Land Records
What a land record is, how Landblock stores it, and why it can't be altered.
What is a land record?
A land record is an official entry in a government registry that describes a piece of land, who holds rights to it, and what those rights are. It typically includes a parcel identifier, boundary information, the names of rights-holders, and the type of right (ownership, lease, mortgage, restriction, and so on).
In most countries, the land registry is the authoritative source. If the registry says you own a parcel, you own it. If it says there's a lien, there's a lien. Landblock does not change this — the registry remains authoritative.
What Landblock stores
Landblock does not store land records on the blockchain. What it stores is a cryptographic proof — a mathematical fingerprint of the record, generated by the registry at the moment of publication.

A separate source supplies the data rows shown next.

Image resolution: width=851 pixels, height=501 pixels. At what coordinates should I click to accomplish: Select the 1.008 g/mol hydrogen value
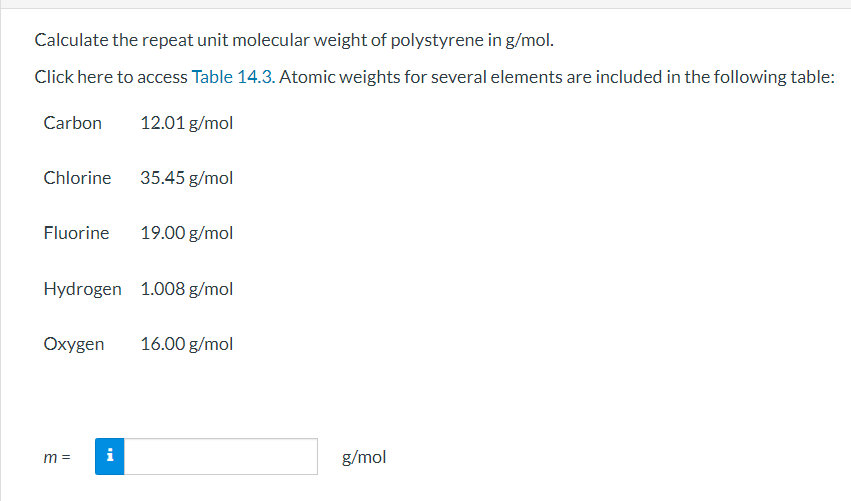187,289
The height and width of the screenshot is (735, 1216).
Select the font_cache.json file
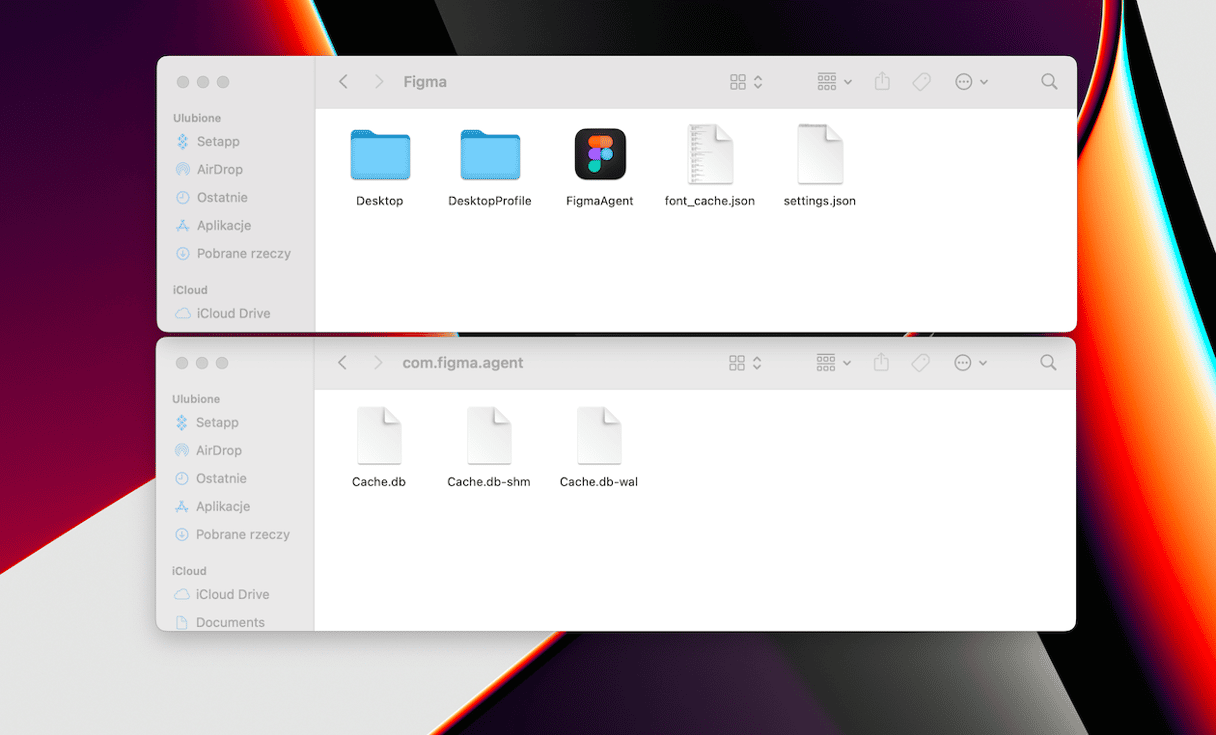coord(710,155)
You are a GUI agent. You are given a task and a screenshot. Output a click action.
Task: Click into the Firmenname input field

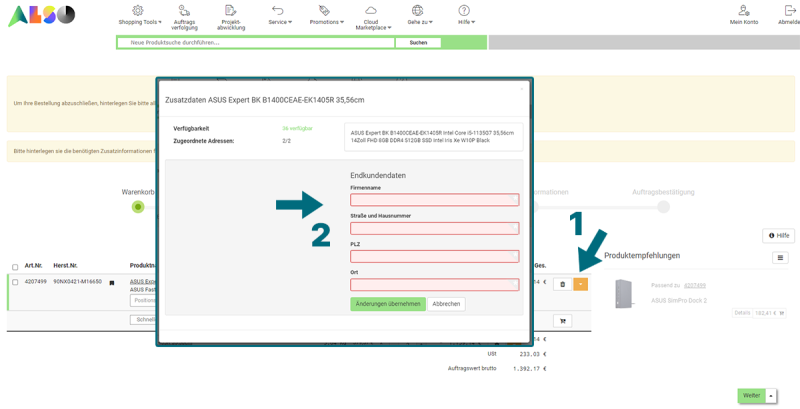pyautogui.click(x=434, y=200)
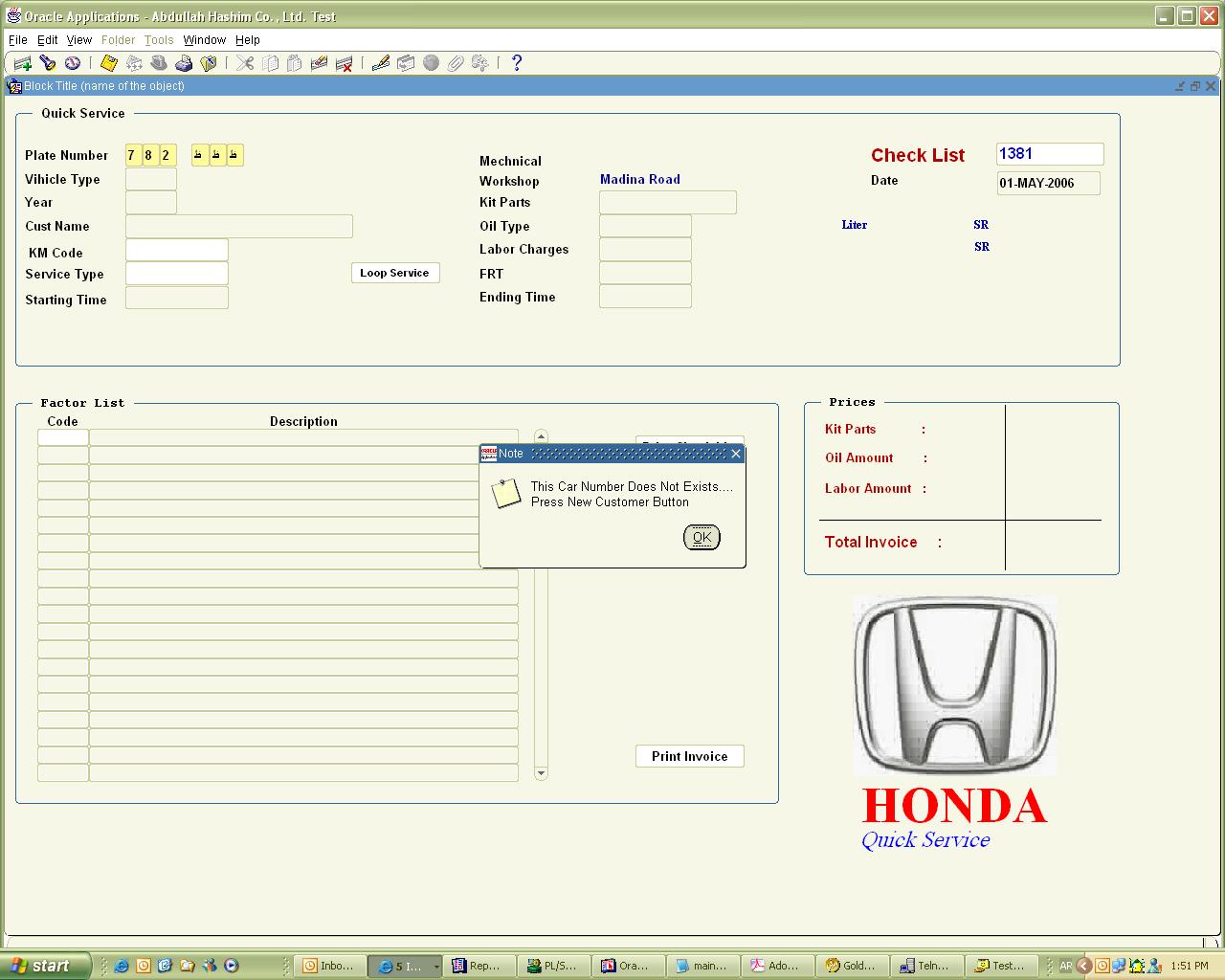The width and height of the screenshot is (1225, 980).
Task: Click the KM Code input field
Action: [x=177, y=251]
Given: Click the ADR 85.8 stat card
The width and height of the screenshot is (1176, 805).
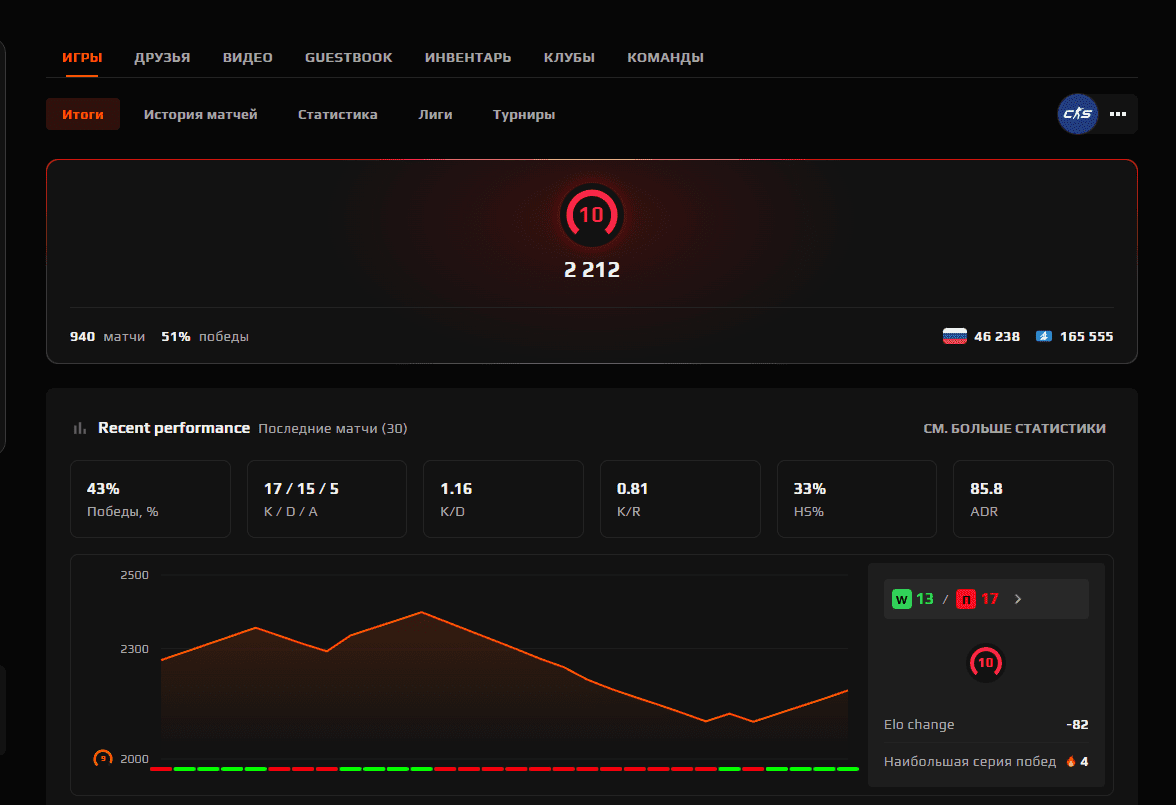Looking at the screenshot, I should click(1032, 499).
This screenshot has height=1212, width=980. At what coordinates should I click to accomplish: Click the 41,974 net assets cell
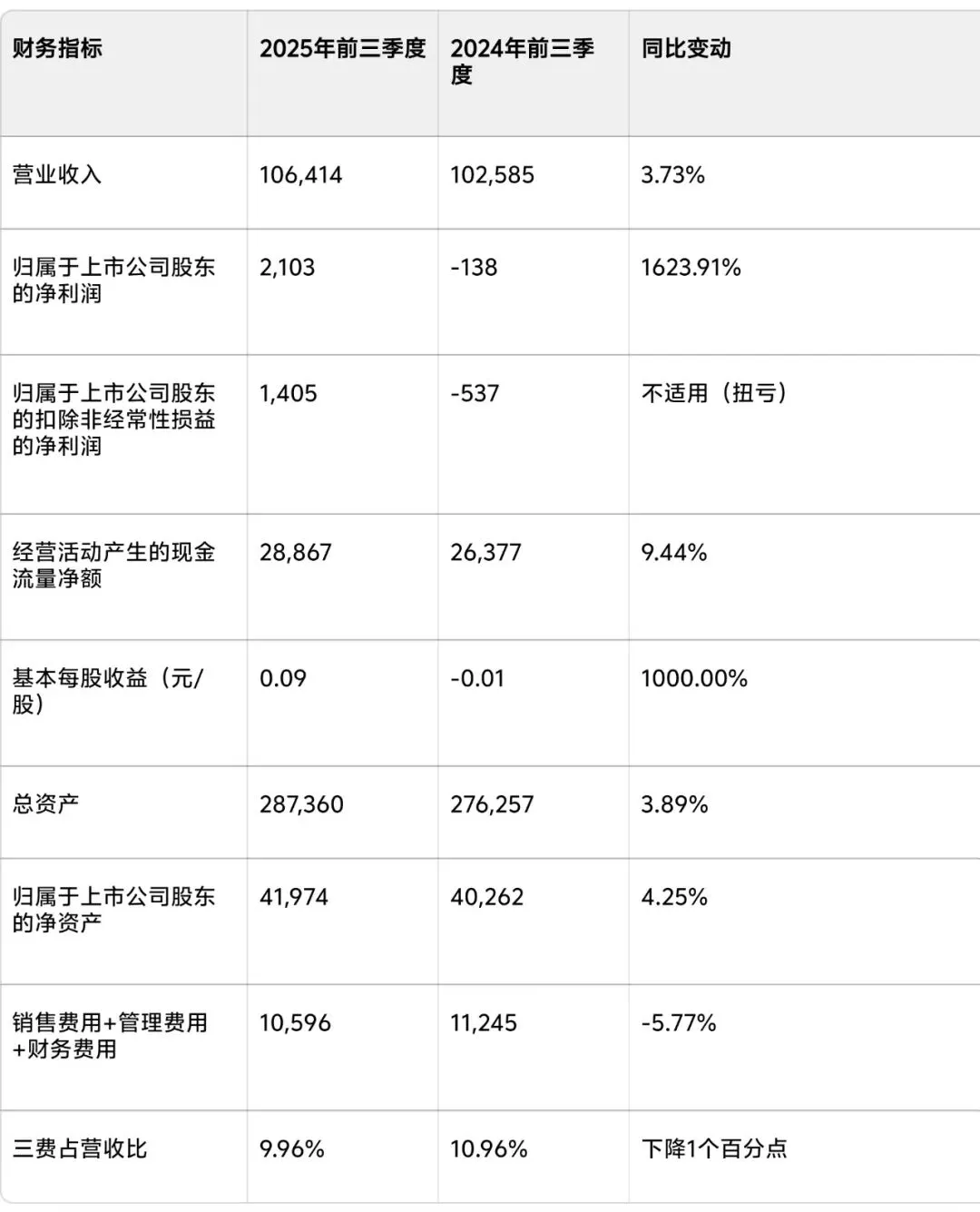(x=293, y=897)
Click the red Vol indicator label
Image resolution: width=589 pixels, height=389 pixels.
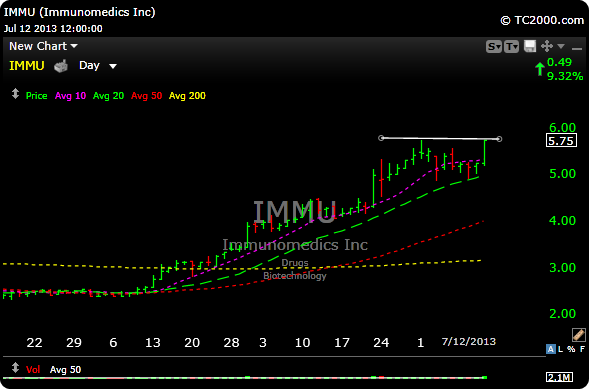33,370
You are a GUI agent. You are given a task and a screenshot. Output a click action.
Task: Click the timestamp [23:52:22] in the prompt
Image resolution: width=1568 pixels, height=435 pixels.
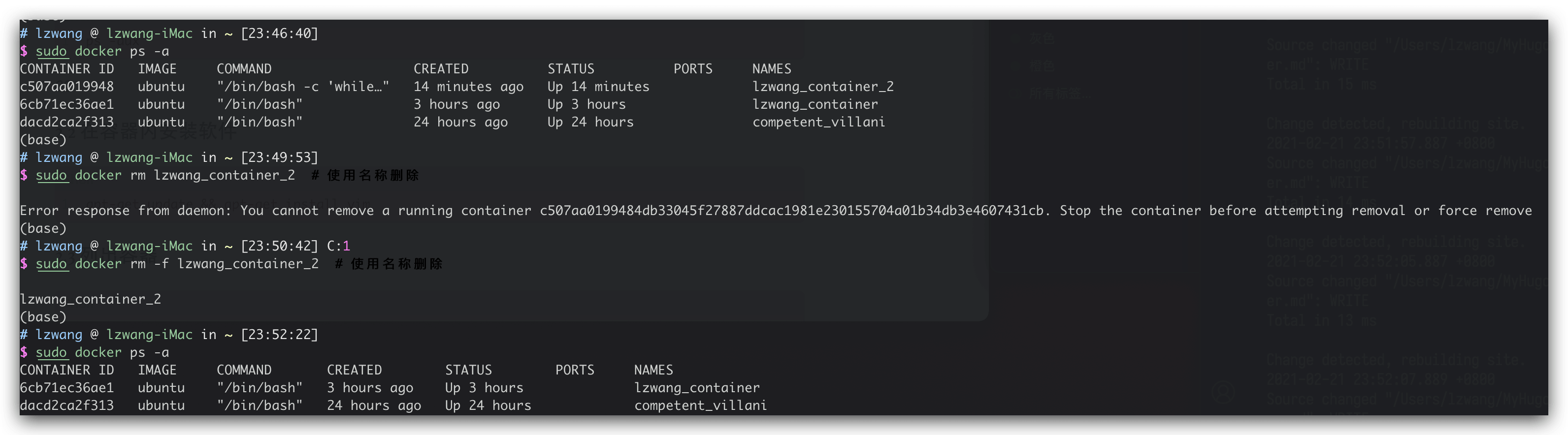click(x=279, y=335)
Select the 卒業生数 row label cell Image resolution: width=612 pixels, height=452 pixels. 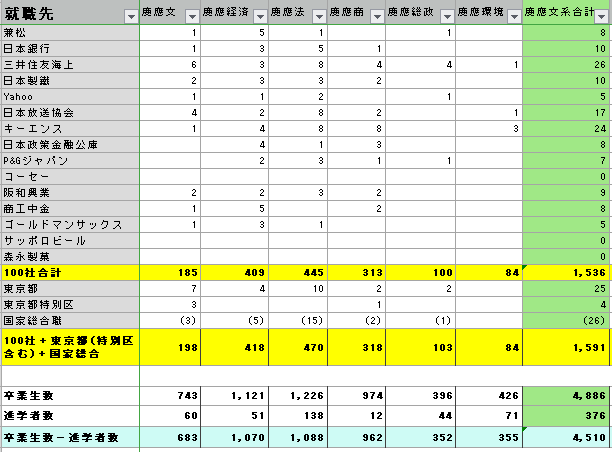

This fingerprint (a hash) proves two things: the record existed at a specific point in time, and it has not been altered since. The actual record — names, boundaries, legal details — stays off-chain, under registry control.
Why records can't be altered
Blockchain records are append-only. Once a proof is published, it cannot be deleted or changed. If a registry needs to correct a record, it publishes a new proof that references the old one. Both versions are permanently visible — the correction and the original.
This creates a complete audit trail. Courts, lenders, and institutions can see the full history of any record: what was asserted, when, and by whom.
Three time dimensions
Every Landblock record carries three timestamps:
- Valid time — when the fact was true in the real world (set by the registry)
- System time — when Landblock recorded it (set automatically at submission)
- Block timestamp — when the Polygon blockchain confirmed it
This three-timestamp model is called bitemporal recording. It means a record can accurately reflect a past event (e.g. a sale that happened years ago) while still being timestamped precisely when it entered the system.
Off-chain evidence
Supporting documents — survey reports, signed deeds, boundary coordinates — are stored on IPFS and Filecoin, not on-chain. The blockchain stores the IPFS content identifier (CID), which is itself a cryptographic hash of the document. This means the document is verifiable without being publicly exposed.